**The task**
Transcribe the records below exactly as written, from the opening line through the line that contains "Task: Click article number 406.057.62".

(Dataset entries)
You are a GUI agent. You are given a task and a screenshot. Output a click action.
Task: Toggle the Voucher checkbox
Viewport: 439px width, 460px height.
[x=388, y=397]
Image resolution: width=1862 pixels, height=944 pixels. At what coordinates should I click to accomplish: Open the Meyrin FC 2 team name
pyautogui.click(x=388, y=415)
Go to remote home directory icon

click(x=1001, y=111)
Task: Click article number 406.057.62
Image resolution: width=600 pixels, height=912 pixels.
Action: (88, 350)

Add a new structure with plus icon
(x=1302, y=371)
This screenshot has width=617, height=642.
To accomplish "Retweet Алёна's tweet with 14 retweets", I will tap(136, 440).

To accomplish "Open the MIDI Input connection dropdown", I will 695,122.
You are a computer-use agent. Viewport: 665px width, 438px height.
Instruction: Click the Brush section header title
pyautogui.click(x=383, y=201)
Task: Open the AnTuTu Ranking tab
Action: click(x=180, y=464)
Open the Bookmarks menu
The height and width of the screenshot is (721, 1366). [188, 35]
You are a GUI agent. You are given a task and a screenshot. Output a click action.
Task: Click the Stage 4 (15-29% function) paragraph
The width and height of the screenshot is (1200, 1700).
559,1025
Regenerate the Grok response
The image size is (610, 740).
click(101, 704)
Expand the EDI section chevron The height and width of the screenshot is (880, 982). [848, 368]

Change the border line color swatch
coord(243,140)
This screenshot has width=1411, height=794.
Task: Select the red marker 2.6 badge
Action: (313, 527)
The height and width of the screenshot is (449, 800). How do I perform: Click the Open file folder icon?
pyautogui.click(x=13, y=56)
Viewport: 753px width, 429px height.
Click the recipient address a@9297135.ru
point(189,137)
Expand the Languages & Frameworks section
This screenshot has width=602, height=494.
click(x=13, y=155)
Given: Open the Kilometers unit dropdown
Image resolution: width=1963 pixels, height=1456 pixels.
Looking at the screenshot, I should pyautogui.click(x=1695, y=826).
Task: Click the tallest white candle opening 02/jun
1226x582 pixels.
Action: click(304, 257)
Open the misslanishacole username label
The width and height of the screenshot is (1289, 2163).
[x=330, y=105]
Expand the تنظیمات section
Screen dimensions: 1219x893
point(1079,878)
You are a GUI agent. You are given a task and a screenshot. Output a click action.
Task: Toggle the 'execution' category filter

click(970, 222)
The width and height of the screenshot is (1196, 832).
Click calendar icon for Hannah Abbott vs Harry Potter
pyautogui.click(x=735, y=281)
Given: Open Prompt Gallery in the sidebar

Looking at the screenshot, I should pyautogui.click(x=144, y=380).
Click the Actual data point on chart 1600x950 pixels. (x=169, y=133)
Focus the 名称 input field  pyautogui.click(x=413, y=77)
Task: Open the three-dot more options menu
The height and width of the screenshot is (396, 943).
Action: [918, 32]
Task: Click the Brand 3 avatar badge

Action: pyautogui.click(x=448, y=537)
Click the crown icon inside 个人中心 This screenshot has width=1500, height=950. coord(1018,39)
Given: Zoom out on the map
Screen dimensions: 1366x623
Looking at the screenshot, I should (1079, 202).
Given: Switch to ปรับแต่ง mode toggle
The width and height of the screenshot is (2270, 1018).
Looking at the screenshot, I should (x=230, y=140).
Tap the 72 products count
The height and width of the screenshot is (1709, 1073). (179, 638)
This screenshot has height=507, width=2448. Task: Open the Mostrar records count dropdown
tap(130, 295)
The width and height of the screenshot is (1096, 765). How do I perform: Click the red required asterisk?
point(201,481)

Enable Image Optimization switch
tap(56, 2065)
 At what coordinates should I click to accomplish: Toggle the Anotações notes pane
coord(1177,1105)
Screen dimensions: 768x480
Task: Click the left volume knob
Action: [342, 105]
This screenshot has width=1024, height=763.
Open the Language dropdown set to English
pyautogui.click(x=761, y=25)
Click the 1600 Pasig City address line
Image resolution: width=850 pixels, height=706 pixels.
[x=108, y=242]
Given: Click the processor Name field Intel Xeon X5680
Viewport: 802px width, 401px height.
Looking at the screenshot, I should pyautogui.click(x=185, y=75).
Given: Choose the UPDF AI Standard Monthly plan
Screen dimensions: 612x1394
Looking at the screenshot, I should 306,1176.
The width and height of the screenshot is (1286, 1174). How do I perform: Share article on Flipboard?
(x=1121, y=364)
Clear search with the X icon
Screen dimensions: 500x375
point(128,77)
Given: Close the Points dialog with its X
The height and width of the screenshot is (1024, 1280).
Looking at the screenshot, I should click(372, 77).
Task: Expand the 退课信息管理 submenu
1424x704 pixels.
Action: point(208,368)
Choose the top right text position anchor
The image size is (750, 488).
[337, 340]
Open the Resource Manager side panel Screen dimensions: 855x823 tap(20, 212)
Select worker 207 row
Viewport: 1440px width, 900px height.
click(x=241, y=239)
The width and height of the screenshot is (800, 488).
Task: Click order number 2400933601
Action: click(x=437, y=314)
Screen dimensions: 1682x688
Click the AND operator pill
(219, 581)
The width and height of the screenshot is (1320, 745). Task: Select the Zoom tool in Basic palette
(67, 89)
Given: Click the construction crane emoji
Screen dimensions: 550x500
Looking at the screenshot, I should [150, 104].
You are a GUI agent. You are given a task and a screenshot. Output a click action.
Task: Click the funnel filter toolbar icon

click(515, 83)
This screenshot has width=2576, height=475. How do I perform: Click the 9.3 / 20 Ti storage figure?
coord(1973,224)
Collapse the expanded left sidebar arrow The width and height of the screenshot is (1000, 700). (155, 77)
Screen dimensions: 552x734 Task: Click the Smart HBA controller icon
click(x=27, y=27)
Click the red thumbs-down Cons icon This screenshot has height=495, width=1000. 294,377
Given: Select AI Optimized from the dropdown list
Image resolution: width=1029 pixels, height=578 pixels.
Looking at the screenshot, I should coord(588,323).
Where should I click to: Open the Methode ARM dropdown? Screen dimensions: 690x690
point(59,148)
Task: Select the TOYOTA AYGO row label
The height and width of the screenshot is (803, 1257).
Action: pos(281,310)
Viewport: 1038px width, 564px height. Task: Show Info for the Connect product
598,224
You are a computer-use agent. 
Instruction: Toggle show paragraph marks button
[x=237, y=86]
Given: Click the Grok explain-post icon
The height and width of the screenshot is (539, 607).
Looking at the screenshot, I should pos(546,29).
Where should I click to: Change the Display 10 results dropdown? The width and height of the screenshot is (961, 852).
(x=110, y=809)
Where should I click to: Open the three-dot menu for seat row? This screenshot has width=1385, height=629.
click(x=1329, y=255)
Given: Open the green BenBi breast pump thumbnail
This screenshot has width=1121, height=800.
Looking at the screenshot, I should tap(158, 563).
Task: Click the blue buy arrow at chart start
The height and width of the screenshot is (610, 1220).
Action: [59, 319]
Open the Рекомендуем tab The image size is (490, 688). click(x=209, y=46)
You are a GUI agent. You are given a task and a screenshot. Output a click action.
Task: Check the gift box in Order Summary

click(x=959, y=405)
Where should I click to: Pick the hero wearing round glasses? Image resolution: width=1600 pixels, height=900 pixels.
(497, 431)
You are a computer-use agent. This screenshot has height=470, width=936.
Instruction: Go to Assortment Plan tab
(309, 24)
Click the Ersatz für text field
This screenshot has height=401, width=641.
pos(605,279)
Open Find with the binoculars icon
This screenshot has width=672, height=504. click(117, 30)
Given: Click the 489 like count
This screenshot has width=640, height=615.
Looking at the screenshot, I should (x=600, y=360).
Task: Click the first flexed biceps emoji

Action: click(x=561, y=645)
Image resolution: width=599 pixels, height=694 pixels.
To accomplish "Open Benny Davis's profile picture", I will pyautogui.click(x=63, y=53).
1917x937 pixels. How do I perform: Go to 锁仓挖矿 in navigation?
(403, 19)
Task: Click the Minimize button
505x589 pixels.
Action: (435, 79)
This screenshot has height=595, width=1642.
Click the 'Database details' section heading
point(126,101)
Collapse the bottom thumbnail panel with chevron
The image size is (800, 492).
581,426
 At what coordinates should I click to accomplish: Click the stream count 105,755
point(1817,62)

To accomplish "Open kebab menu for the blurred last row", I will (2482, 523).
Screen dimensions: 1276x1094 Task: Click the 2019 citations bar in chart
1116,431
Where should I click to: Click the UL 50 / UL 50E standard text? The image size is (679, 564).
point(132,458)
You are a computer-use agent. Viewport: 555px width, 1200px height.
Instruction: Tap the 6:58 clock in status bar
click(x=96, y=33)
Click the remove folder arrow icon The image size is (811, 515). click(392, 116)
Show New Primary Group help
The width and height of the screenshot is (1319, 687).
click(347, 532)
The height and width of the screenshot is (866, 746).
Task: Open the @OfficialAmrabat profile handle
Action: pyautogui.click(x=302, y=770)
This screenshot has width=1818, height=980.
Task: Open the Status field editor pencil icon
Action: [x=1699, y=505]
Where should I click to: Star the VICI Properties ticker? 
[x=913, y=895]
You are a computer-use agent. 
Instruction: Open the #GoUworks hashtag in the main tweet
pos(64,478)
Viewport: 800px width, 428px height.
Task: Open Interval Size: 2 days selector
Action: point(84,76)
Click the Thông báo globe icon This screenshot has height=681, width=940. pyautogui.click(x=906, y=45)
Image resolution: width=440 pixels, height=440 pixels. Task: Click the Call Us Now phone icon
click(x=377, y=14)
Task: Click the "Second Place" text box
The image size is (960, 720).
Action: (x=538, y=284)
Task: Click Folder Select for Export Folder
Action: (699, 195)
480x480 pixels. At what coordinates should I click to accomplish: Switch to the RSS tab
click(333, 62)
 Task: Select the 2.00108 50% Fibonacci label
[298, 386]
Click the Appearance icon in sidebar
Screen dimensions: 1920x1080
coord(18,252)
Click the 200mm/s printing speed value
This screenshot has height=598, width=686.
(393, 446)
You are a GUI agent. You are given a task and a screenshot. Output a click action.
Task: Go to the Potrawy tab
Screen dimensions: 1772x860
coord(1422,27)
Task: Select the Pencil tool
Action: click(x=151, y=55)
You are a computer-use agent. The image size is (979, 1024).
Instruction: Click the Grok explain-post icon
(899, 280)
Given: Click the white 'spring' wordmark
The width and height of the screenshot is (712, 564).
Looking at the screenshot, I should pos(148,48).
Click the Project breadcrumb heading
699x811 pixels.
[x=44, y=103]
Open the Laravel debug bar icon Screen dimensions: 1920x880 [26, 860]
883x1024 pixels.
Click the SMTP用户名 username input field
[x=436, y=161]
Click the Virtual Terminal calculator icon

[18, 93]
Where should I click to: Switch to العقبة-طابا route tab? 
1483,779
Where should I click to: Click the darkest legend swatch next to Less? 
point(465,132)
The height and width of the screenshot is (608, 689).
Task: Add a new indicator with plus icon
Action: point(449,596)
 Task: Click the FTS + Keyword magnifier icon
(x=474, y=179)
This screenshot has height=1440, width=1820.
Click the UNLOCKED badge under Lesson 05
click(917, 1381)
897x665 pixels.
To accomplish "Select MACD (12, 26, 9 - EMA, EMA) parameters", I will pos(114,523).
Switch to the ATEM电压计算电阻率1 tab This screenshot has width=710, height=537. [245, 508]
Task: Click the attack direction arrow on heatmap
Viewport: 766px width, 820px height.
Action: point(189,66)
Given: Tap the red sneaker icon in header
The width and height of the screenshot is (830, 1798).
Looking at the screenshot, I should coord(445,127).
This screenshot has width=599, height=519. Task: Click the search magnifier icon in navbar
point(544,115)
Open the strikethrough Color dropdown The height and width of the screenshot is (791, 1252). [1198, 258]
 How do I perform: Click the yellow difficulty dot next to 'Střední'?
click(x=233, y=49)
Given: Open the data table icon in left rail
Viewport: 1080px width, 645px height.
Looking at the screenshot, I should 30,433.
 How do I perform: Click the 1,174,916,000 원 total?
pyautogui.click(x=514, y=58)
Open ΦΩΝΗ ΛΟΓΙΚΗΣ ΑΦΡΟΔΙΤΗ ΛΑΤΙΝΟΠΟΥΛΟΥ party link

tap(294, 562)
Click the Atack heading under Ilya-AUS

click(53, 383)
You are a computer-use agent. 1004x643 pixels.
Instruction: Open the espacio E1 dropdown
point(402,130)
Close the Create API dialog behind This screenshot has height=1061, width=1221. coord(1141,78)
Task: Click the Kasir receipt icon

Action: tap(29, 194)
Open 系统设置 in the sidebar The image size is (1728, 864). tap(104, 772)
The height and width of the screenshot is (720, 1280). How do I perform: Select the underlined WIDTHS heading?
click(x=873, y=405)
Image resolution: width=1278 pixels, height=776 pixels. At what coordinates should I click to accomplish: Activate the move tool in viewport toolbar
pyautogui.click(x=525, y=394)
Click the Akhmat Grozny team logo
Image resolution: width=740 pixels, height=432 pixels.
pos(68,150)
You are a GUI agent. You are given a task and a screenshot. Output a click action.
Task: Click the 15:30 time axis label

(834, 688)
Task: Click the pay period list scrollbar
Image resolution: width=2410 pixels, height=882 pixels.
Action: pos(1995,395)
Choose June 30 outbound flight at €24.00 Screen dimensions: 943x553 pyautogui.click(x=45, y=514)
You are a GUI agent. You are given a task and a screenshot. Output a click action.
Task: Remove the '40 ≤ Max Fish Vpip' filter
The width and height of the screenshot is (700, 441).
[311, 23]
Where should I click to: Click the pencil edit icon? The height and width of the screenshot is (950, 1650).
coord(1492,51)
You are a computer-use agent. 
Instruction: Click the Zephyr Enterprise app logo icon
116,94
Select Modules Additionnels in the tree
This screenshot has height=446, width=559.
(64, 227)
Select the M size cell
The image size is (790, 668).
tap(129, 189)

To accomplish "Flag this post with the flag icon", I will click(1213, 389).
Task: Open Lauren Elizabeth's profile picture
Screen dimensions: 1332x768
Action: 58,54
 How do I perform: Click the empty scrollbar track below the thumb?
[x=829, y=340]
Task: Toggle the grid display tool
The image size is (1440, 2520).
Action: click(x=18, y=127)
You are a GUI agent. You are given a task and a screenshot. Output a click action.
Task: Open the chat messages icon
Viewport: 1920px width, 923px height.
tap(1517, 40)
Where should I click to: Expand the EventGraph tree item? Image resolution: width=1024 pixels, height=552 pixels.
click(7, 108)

**Your solution**
You are a GUI agent. You are given a task and a screenshot. Output a click action.
Task: Toggle the Voucher checkbox
Viewport: 439px width, 460px height.
[x=388, y=397]
Image resolution: width=1862 pixels, height=944 pixels. At what coordinates should I click to accomplish: Open the Meyrin FC 2 team name
pyautogui.click(x=388, y=415)
Go to remote home directory icon

click(x=1001, y=111)
Task: Click article number 406.057.62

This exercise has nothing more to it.